You are here

Harvard Forest >

Harvard Forest Symposium Abstract 2013

  • Title: The Analytic Web
  • Primary Author: Emery Boose (Harvard Forest)
  • Additional Authors: Lori Clarke (UMASS Amherst); Aaron Ellison (Harvard University); Barbara Lerner (Mount Holyoke College); Lee Osterweil (University of Massachusetts - Amherst )
  • Abstract:

    This long-term project brings together computer scientists and ecologists to investigate a critical problem in science: how to ensure that scientific data analyses are reproducible. The solution appears to lie in the use of “provenance metadata” to document rigorously how data are transformed in each step of an analysis from start to finish. In our current work, this provenance metadata takes the form of two mathematical graphs: a process definition graph (PDG) that specifies the various ways in which a process might unfold; and a data derivation graph (DDG) that describes exactly how a process did unfold in a particular execution.

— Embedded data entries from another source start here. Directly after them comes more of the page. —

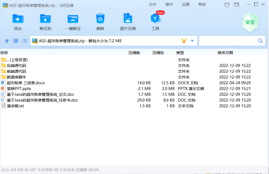Expand the address path dropdown arrow
Viewport: 269px width, 174px height.
192,41
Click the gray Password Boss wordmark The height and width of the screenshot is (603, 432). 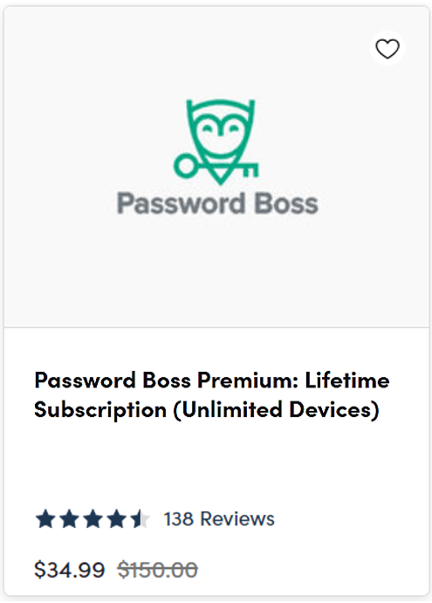click(217, 202)
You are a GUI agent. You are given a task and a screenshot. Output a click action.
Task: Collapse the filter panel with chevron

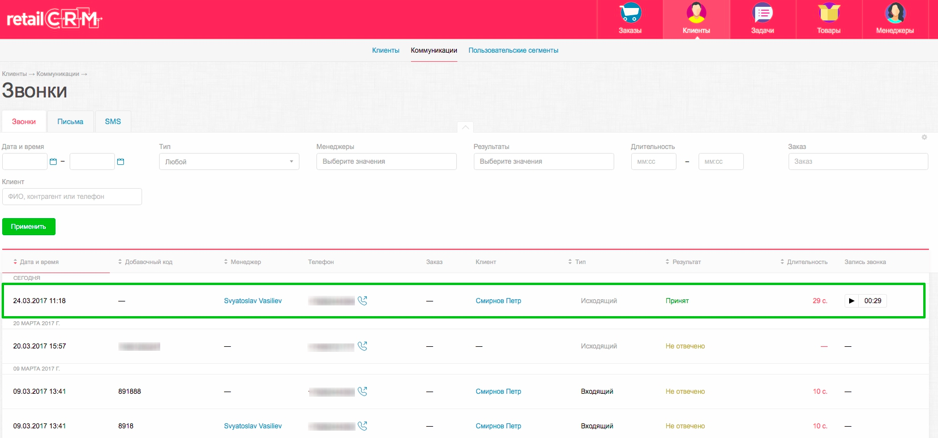(465, 127)
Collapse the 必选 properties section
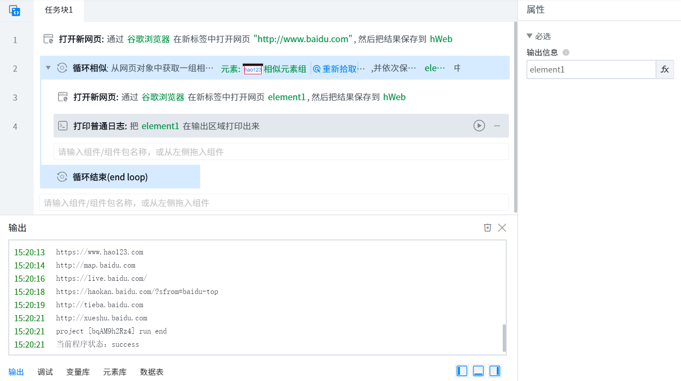This screenshot has width=681, height=381. pyautogui.click(x=530, y=36)
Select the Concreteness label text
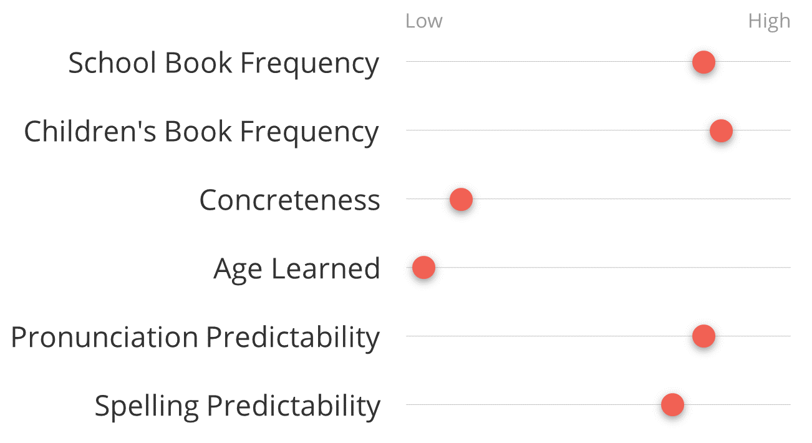812x443 pixels. pyautogui.click(x=289, y=200)
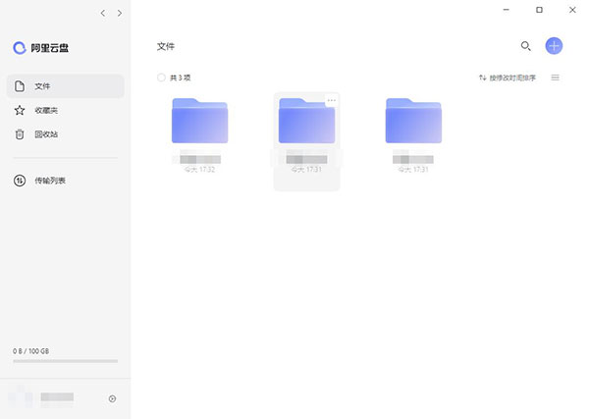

    These abstract concepts from computer science are tested through application to an ongoing project in a domain science: the analysis of streaming data from meteorological and hydrological sensors at Harvard Forest. Recent efforts have focused on (1) developing methods for quality control of streaming data, using R and Little-JIL (a high-level graphical processing language); (2) developing methods for storing and querying DDGs using an RDF (resource description framework) database; and (3) developing graphical tools in Java for visual exploration of a DDG.



    Work for 2013 will focus on creating user-friendly tools to allow scientists to ask questions about how their data (or data from other scientists) have been processed: in effect, to not only analyze data but to analyze the analysis of data. Such tools have the potential to facilitate troubleshooting and greatly improve quality control, especially for large and complex datasets.

  • Research Category: Ecological Informatics and Modelling
    Watershed Ecology